Minnesota does not have enough PPE for infection peak, Walz says

Governor Tim Walz says the pressure is on to get more equipment for health care workers on the frontline of the COVID-19 crisis as the country faces a shortage of personal protective equipment (PPE).

"If the peak would hit us now, we’d not be prepared," Gov. Walz said of PPE in Minnesota hospitals. "I’ve lit the fuse under everybody I can for us to start stocking up the best I can."

In Walz's daily coronavirus update he said health care workers have enough PPE for now, but the question remains if there will be enough next week.

"This is one of the leading problems that we articulated all along, especially when it comes to ventilators and especially when it comes to PPE on the frontline folks," he said.

Walz says he gives the federal government a "6 or 7" out of 10 in helping states get more personal protective equipment for health care workers. 

He shared a story from a week and a half ago, when his team opened up a warehouse they expected to contain a fresh shipment of personal protective equipment and found "one tiny box with 650 gloves." But by two days later, the warehouse was filled, Walz said.

Walz says the state is continuing to "ramp up" acquisition of the needed supplies.
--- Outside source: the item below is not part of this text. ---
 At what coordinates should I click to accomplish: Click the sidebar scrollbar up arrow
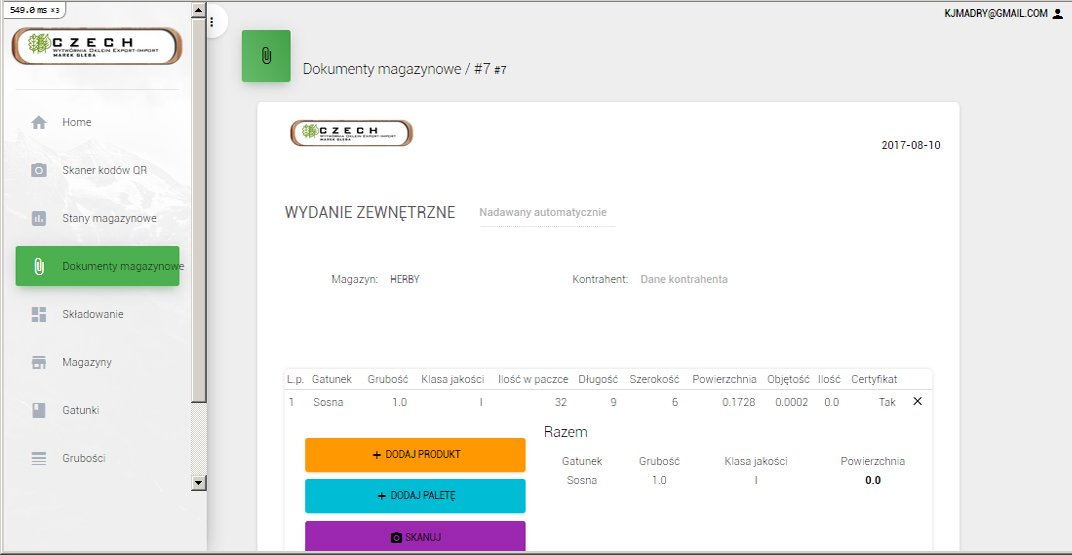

Amid the shortage, Minnesotans have answered the call to donate face masks and other protective equipment. Other businesses in the area have shifted production to create items like face shields.


Walz said he was on an hourlong call this morning with President Trump, Vice President Pence, Dr. Tony Fauci and other governors. He said it was "encouraging for us to hear" that Trump has backed away from the “unrealistic expectation” of reopening the economy by Easter.
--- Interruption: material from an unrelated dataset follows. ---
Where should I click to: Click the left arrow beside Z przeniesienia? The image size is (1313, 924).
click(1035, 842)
"The federal government is getting better every day. Today was the most comforting call I’ve had. It was comforting to hear the president say he’s listening to Dr. Fauci," Walz said.


To address the shortage of hospital beds -- Minnesota has approximately 2,600 available -- state officials have visited five sites where they're considering building alternative health care facilities.

The state is looking to build alternative health care facilities with a total of 2,750 beds, 1,000 of which would be in the Twin Cities metro. These sites would house non-critical patients.

Of the five sites state teams visited, officials have confirmed three of them would be good options. Homeland Security and Emergency Management Director Joe Kelly would not reveal the three sites. Kelly did confirm that teams assessed the Prairie Correctional Facility in Appleton, a long-shuttered private prison. He did not say whether the prison was among the finalists.